There are no separate existential categories: “me” as a drop vs. “me” as an ocean. There is no moment in meditation in which we can say, “Up to now, it was my individuality, that pure Me, and from now on there is just the ocean of Pure Consciousness, Shiva.”

We cannot make such a distinction for two reasons:

  1. There, we are no longer at the level the rational mind and, therefore, such comparisons are not present.
  2. There is no such conceptual threshold in the genuine surrender that Self-Enquiry brings.

But, since we accept that the mind cannot function there, why would we want to find a clear distinction now?

In this journey of Self-Awareness, more and more layers are gradually taken away. We may see how it feels when the sense of time and space gradually become thinner…

Meditation Practice

  1. Close your eyes, keep your back straight; relaxation.
  2. Bring the awareness in the Heart, in the middle of the chest a little to the right, ignoring thoughts, sensations, emotions, allow the sense of “I” to go deeper and deeper.
  3. There is a sense of surrender. A sense of grace… Divine energies are gradually dissolving veils and the relative reference points of the personality.
  4. Feel yourself being taken by Universal Shakti, the divine flow of grace, a continuous transition from the drop to the ocean, from a limited bubble to Infinity.
  5. Gently open your eyes.

This sense of grace, Shakti, this transition from the pure “I”-feeling (individual subjectivity) to Universal Subjectivity is something to be explored more and more.

  • Sacred Self-Awareness is an act of humble intimacy with ourselves. Because of this, it brings an unconditional faith in ourselves, in this pure “I,” so obvious, so clear…similar to the faith that the sun has risen: not only because we see it, but because by it we see everything else.
  • We don’t look for Self-Awareness just because we want to become more confident in our personal skills, etc. In Self-Awareness, the attention is on this flow of subjectivity, on this pure “I,” and because of this, we are not looking for reassurance, but for revelation…
  • When we look at ourselves with such an unconditional view, it is a unique breakthrough the likes of which we haven’t had in our lives.
  • Our heart aches because of astounding authenticity, may it be love or pain, it is the same aching tremor of the Heart. We are overwhelmed by the beauty of the sky or of the morning star, as Buddha was, but we really don’t know if this is what seems to be an external beauty, or if the sky is in our Heart.
    “How wonderful, how marvelous, how perfect, how complete. Everything in existence is just like this.” –Buddha
  • It is a falling in Love with ourselves, where we don’t know if there are any limits to this Sacred Presence. We ask again and again: “Who am I?” and any breeze feels like an answer, because there is nothing alien.

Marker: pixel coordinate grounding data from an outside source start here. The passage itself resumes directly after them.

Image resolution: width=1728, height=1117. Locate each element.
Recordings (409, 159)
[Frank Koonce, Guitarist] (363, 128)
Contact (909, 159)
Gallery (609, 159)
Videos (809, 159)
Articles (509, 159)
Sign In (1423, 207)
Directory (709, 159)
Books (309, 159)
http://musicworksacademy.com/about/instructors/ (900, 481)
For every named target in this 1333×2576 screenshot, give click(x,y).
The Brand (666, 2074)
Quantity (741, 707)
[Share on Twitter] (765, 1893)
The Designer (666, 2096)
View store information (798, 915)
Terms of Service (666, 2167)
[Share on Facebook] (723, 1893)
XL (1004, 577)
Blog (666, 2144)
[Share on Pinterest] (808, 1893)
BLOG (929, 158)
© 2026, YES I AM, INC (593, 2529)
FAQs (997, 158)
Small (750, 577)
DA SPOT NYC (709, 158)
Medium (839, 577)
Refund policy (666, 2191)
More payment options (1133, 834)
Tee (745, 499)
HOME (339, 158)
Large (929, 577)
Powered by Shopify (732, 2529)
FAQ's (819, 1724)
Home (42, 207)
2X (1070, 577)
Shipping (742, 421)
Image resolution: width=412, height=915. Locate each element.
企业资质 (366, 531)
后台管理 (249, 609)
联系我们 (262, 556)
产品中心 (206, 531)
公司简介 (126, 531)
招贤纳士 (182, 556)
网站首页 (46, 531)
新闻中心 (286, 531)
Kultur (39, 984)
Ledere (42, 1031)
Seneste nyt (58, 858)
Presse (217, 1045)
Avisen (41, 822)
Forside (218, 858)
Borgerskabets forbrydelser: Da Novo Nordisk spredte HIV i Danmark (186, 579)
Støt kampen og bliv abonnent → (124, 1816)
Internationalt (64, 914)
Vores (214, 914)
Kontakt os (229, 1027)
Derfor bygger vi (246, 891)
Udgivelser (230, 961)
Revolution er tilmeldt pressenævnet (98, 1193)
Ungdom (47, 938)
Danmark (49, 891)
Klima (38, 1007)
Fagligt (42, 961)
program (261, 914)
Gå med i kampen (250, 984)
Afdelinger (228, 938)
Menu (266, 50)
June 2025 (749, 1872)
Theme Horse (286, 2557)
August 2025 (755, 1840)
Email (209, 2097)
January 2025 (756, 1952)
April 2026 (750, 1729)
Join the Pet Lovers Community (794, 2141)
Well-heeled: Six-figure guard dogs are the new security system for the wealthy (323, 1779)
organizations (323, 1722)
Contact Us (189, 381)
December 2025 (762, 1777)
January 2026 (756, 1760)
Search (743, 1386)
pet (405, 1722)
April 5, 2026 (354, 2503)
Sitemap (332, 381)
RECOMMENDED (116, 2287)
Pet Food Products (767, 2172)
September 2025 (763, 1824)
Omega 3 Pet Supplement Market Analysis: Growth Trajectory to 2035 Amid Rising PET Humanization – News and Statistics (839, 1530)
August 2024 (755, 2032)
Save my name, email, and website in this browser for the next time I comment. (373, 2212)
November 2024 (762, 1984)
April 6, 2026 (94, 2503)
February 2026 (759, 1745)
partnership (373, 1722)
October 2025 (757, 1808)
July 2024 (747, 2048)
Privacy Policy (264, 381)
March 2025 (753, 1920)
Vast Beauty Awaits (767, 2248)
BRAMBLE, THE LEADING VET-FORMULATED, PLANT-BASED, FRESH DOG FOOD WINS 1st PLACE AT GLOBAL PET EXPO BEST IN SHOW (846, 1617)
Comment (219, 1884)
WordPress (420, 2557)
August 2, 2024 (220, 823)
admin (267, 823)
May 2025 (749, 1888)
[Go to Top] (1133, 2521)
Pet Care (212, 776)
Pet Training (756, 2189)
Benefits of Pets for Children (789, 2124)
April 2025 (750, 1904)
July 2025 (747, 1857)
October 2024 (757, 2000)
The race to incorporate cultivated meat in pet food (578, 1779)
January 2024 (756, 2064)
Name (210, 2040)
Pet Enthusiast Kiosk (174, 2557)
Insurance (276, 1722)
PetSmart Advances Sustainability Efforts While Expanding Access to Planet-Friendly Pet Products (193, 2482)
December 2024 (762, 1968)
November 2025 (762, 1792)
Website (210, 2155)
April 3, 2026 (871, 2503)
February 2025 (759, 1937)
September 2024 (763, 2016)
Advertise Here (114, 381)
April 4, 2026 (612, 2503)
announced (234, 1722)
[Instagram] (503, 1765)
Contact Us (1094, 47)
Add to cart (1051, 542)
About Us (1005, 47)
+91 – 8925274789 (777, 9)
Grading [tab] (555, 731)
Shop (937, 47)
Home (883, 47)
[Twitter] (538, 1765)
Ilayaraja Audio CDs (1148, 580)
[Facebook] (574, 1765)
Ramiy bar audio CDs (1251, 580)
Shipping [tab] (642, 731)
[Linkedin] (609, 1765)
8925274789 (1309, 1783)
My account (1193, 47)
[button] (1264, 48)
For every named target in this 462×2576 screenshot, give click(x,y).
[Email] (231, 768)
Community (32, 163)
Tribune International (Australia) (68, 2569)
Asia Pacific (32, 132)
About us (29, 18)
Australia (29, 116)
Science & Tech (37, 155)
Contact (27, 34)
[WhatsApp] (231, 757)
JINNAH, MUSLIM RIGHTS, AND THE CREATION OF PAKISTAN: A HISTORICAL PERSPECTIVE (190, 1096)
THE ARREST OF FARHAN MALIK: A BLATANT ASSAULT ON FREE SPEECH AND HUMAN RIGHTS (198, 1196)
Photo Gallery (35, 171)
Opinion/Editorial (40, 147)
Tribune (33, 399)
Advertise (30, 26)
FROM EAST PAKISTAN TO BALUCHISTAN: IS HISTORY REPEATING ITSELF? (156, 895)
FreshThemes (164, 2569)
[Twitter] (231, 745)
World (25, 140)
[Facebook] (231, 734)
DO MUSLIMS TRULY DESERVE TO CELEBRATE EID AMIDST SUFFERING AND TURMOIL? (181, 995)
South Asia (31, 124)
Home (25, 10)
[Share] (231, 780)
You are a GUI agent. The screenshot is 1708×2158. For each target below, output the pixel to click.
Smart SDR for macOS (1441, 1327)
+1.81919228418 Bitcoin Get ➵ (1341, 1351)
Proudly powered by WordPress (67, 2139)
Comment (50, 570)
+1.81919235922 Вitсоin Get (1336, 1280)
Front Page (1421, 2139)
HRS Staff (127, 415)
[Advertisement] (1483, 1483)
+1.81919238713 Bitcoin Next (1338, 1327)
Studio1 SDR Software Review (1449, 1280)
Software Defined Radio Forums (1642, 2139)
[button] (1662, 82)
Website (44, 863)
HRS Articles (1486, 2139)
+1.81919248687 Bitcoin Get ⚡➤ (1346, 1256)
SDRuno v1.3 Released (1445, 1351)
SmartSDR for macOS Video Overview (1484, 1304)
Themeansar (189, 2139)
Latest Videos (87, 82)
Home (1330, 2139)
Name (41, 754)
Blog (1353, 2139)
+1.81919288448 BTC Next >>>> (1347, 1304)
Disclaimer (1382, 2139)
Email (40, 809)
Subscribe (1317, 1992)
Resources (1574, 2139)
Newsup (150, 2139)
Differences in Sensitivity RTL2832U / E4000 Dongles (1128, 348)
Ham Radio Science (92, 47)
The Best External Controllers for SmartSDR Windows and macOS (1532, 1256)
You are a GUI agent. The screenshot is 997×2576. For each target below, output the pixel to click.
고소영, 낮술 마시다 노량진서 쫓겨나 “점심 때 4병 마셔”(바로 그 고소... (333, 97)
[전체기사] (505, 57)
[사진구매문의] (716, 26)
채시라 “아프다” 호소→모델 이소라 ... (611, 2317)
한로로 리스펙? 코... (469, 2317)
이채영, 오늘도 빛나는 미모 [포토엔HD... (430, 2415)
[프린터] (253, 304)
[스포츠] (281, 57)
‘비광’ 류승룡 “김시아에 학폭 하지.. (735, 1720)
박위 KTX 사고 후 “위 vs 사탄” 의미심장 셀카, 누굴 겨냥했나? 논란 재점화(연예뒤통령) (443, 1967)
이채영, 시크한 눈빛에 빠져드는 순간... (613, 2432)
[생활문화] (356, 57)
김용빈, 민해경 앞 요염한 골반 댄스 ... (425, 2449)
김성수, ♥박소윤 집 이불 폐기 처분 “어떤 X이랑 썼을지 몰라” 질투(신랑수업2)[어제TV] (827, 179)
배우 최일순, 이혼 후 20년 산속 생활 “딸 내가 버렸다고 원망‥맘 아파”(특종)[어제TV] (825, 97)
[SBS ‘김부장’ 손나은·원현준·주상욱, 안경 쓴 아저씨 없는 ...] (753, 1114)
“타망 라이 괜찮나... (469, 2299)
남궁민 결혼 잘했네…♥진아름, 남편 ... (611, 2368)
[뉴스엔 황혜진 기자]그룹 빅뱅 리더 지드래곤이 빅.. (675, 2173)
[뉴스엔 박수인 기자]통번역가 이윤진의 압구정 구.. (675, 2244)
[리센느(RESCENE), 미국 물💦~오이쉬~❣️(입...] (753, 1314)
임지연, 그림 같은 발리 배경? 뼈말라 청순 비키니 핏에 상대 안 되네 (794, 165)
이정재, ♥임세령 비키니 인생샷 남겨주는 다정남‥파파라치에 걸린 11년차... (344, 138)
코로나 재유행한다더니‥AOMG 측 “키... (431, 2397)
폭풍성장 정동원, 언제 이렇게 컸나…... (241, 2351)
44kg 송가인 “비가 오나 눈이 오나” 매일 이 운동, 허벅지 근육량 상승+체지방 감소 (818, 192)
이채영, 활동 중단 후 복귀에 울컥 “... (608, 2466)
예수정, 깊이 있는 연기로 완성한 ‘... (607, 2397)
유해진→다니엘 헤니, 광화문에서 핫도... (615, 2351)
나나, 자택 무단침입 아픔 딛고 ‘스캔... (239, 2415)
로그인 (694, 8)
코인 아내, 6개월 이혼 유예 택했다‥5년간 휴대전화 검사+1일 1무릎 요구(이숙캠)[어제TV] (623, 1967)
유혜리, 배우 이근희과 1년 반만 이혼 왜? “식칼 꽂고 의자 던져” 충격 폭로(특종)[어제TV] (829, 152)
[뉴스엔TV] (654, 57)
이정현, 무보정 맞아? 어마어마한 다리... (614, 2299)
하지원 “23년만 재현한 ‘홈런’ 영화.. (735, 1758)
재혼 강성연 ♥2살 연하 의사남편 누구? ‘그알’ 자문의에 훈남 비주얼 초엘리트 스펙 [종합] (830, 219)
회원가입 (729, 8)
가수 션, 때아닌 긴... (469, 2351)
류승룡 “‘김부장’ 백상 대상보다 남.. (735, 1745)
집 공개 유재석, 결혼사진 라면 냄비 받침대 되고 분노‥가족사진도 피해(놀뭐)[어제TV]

It is easier to arrive at this in solitude and meditation, when you allow yourself to really be with yourself…

Awareness— The Waking up Force of the Warrior

When a warrior king presents a gift,
It could be a naked flame, which consumes the jungle of ego,
Or an ice-cold mountain range, which cools the heat of aggression.
On the other hand, it could be a parachute.
One wonders whether it will open or not.
There is a further choice—Thunderbolt:
Whether you are capable of holding it with your bare hand is up to you.
So, my heartfelt child, take these gifts and use them in the way that past warriors have done.